Vingt-six années n’y ont rien fait: défense et partie civile s’opposent toujours fermement, version contre version. D’une part, la famille de Sophie Toscan du Plantier et son conseil, Laurent Pettiti, n’en démordent pas: Ian Bailey est bien coupable du meurtre de la productrice.
Côté défense, en revanche, on dénonce une procédure et un acharnement “ridicules” sur Ian Bailey en France. “Cela devient vraiment difficile d’être patient avec ceux qui pensent qu’il est coupable”, s’agace Me Frank Buttimer, son avocat en Irlande, contacté par BFMTV.com.
Ce dernier tient d’ailleurs à rappeler que son client n’est plus considéré comme suspect aux yeux de la police irlandaise depuis 14 ans. “Il y a 26 ans, il n’avait déjà pas besoin d’alibi. Pourquoi en aurait-il besoin aujourd’hui? Ça n’a aucun sens”, souffle-t-il. “Pourquoi avons-nous échoué à trouver des preuves pour identifier le vrai coupable?”

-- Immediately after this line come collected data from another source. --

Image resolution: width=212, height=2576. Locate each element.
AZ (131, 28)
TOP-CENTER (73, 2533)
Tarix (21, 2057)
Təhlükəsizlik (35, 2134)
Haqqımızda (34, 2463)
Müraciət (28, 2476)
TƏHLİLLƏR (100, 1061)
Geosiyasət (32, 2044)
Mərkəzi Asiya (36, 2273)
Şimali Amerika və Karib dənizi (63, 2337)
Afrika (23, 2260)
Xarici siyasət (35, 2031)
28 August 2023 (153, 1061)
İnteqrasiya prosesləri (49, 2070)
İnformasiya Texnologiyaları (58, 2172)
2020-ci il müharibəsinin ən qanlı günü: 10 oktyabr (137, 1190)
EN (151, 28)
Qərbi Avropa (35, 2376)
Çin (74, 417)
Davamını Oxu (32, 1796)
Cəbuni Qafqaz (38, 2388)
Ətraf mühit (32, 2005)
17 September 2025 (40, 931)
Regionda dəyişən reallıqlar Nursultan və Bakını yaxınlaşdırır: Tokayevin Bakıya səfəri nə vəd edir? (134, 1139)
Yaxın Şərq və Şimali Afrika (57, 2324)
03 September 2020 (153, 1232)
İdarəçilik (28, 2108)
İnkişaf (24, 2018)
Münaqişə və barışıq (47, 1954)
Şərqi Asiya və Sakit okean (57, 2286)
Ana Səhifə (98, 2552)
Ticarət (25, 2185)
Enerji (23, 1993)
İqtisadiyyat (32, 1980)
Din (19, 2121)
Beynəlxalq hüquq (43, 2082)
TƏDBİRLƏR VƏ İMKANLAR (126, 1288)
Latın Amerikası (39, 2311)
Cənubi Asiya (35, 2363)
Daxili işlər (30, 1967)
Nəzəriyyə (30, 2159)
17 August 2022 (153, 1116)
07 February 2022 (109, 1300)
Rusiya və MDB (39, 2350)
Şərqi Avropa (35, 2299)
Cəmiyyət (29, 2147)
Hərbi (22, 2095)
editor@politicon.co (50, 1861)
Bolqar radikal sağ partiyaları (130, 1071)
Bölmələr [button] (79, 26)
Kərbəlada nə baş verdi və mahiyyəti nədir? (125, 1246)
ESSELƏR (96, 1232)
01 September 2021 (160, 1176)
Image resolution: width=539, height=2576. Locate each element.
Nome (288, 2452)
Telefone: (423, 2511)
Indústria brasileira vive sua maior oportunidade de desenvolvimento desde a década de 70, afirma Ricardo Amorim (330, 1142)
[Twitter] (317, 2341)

Pour des raisons diamétralement opposées, défense et parties civiles voient en ce nouvel élan des enquêteurs irlandais une bonne nouvelle. La famille de Sophie Toscan du Plantier espère voir les investigations aboutir sur un nouveau procès de Ian Bailey en France, cette fois en sa présence.
Quant au principal intéressé, lui aussi est “vraiment content”, rapporte son avocat. “Il avait écrit plusieurs fois au chef de la police pour demander un nouvel examen du dossier”, poursuit Me Frank Buttimer, qui ajoute que son client est encore aujourd’hui dans une “grande détresse” face aux accusations qui le visent. “Il a toujours espéré que le vrai coupable soit traduit en justice.”
Des deux côtés, la reprise des investigations suscite un nouvel espoir, mais pas de grande conviction. “Nous avons peu d’attentes, mais il y a toujours une possibilité”, commente l’avocat de Ian Bailey. Même once d’espérance chez les parties civiles: “Ils ont commencé à réinterroger les témoins, mais la mémoire des gens n’est plus aussi fraîche qu’il y a 26 ans. Il y a de la satisfaction d’un côté, et de l’autre, une incertitude totale quant au résultat de cette enquête”, conclut Me Laurent Pettiti.